▶ **Your objective**:
The answer should hold only the lines from the one that contains "Gain Muscle Mass (803, 987)" through the last line of the material, repeated exactly, without pictures.

▶ **Provided data**:
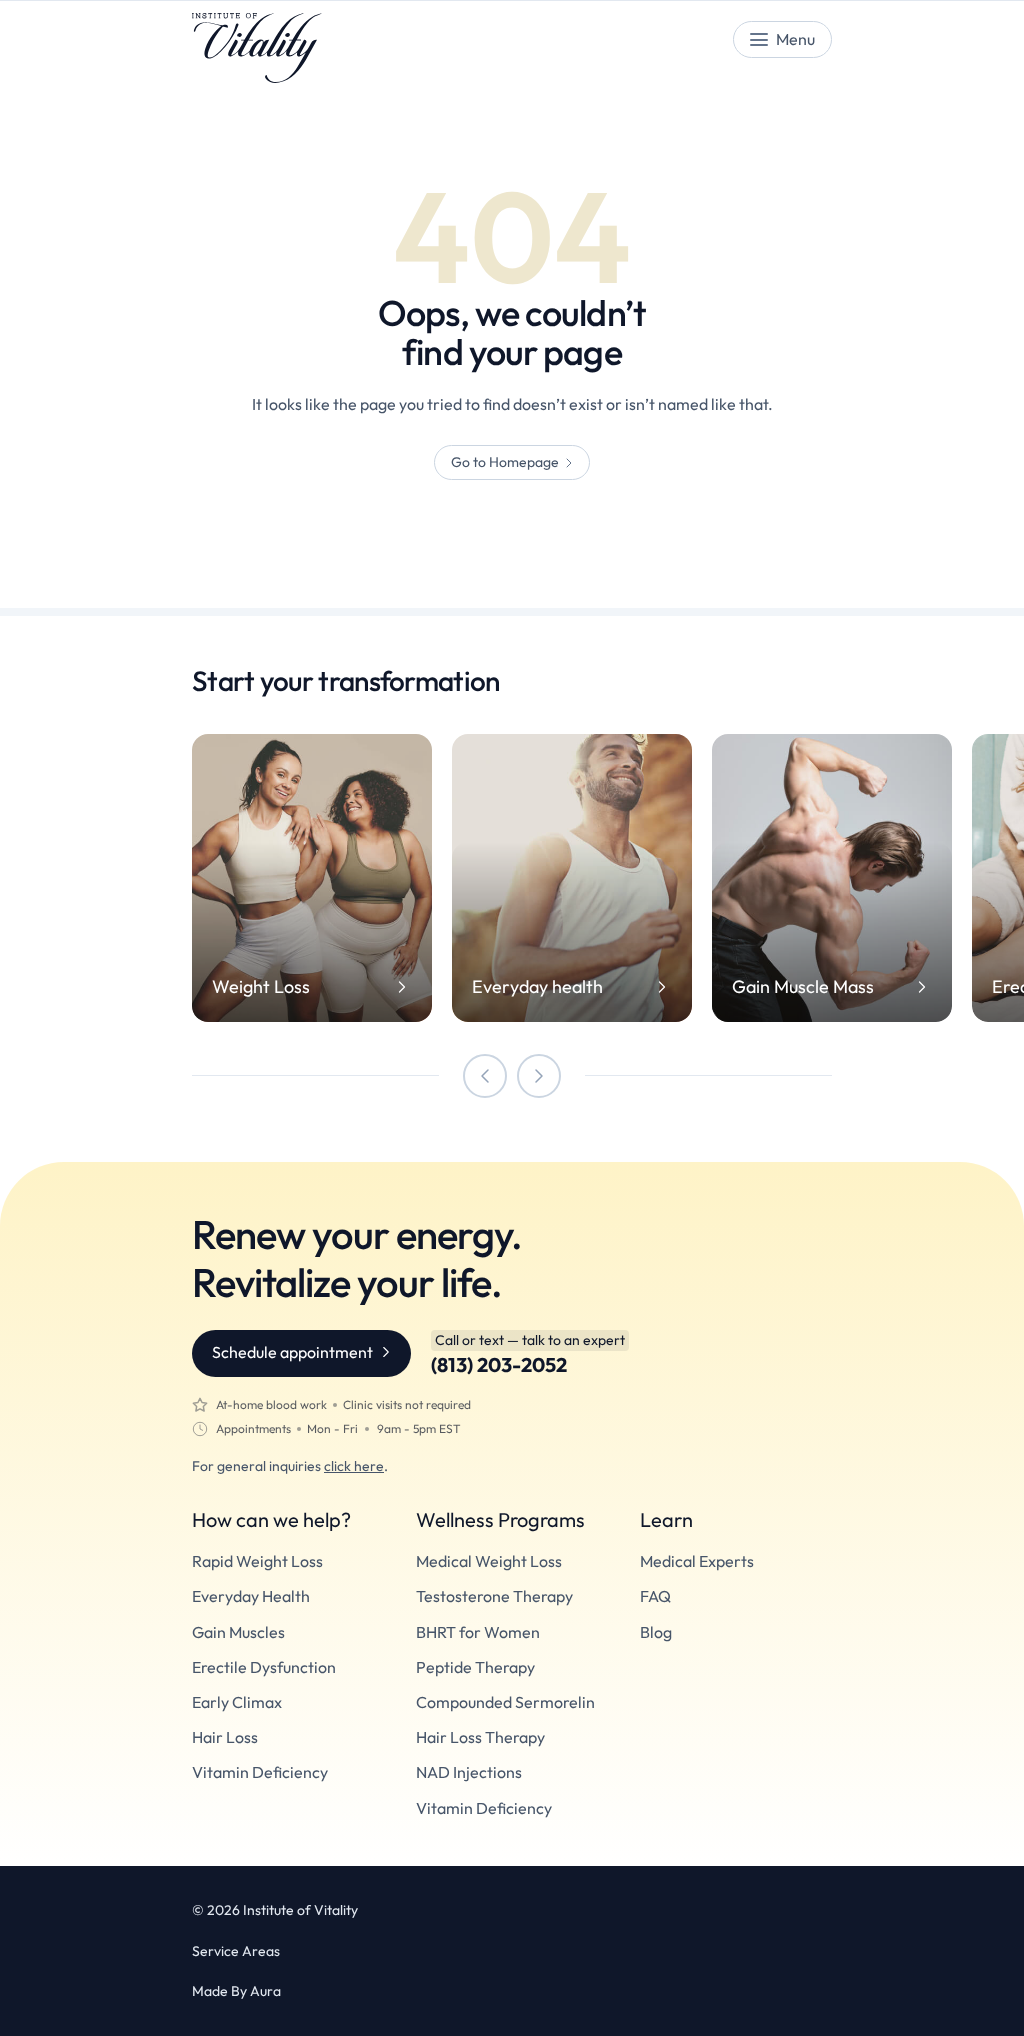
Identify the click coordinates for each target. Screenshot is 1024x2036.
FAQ (655, 1596)
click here (354, 1466)
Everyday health (537, 987)
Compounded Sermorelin (505, 1702)
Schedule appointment (292, 1352)
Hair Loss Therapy (480, 1737)
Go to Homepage (505, 462)
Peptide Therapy (475, 1667)
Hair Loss (225, 1737)
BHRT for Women (478, 1632)
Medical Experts (697, 1561)
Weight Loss (261, 987)
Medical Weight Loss (489, 1561)
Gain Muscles (238, 1632)
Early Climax (237, 1702)
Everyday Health (251, 1596)
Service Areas (236, 1951)
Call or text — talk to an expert (530, 1340)
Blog (656, 1632)
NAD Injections (469, 1772)
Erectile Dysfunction (264, 1667)
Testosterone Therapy (494, 1596)
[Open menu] (782, 39)
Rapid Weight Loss (257, 1561)
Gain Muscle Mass (803, 987)
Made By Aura (236, 1991)
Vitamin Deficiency (260, 1772)
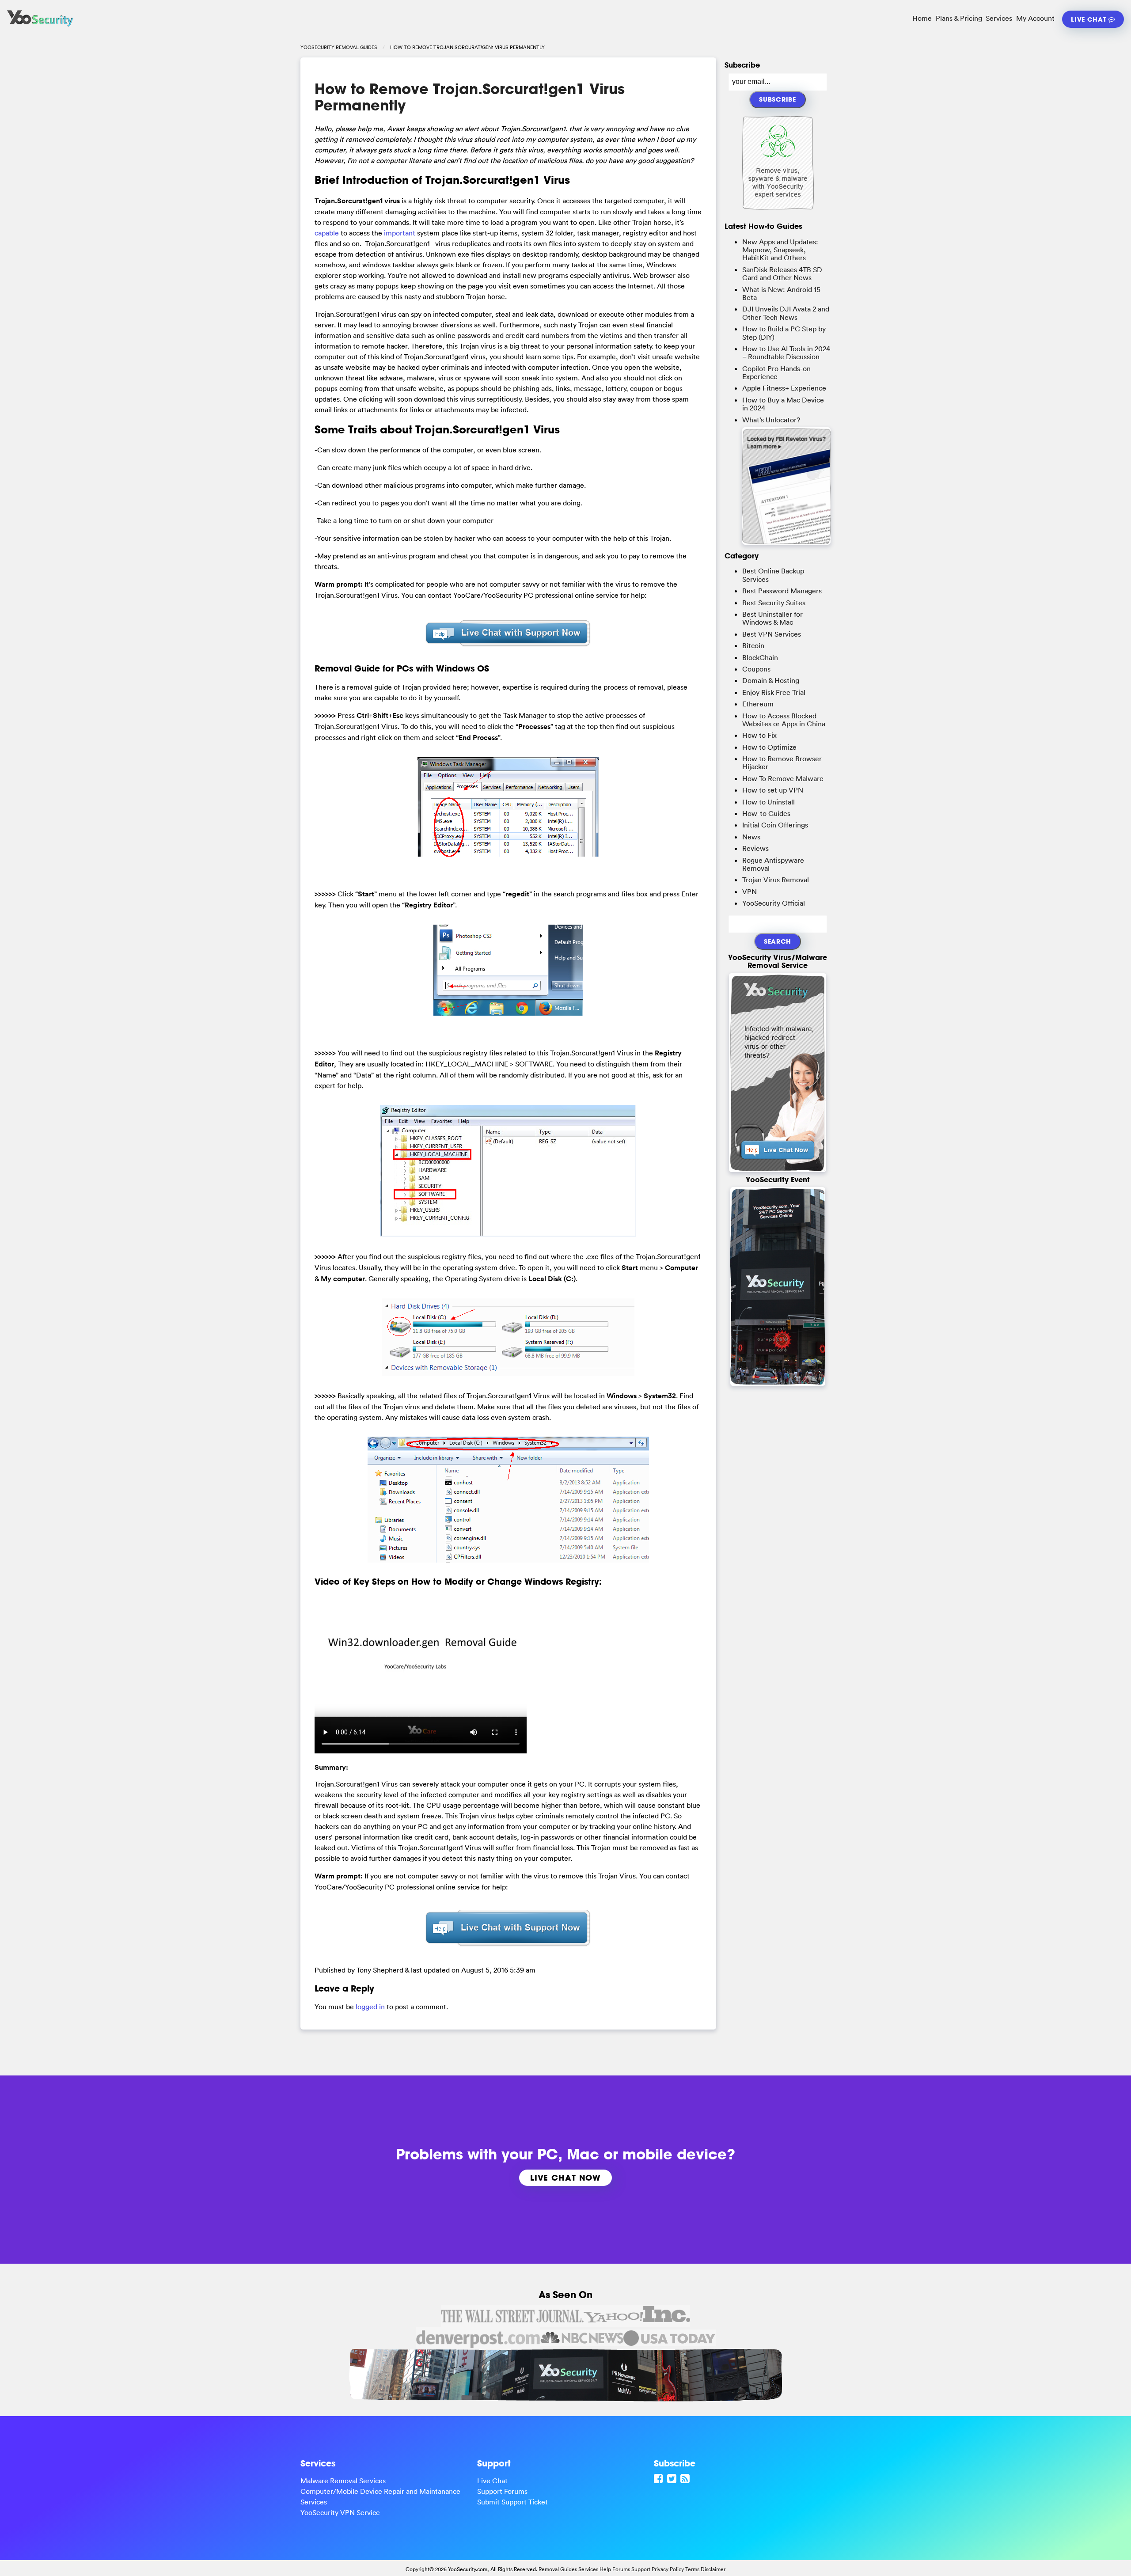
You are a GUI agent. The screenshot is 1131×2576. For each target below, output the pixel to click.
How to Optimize (769, 747)
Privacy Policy (668, 2569)
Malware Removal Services (343, 2480)
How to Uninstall (768, 801)
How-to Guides (766, 813)
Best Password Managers (782, 590)
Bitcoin (753, 645)
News (751, 836)
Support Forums (502, 2491)
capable (327, 232)
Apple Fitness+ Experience (784, 387)
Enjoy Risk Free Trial (773, 692)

▶ **Answer to this problem**:
Gain Muscle Mass (803, 987)
Made By Aura (236, 1991)
Vitamin Deficiency (260, 1772)
You are a GUI agent. The screenshot is 1131×2576. For each target below, output the pixel to click.
How to Optimize (769, 747)
Privacy Policy (668, 2569)
Malware Removal Services (343, 2480)
How to Uninstall (768, 801)
How-to Guides (766, 813)
Best Password Managers (782, 590)
Bitcoin (753, 645)
News (751, 836)
Support Forums (502, 2491)
capable (327, 232)
Apple Fitness+ Experience (784, 387)
Enjoy Risk Free Trial (773, 692)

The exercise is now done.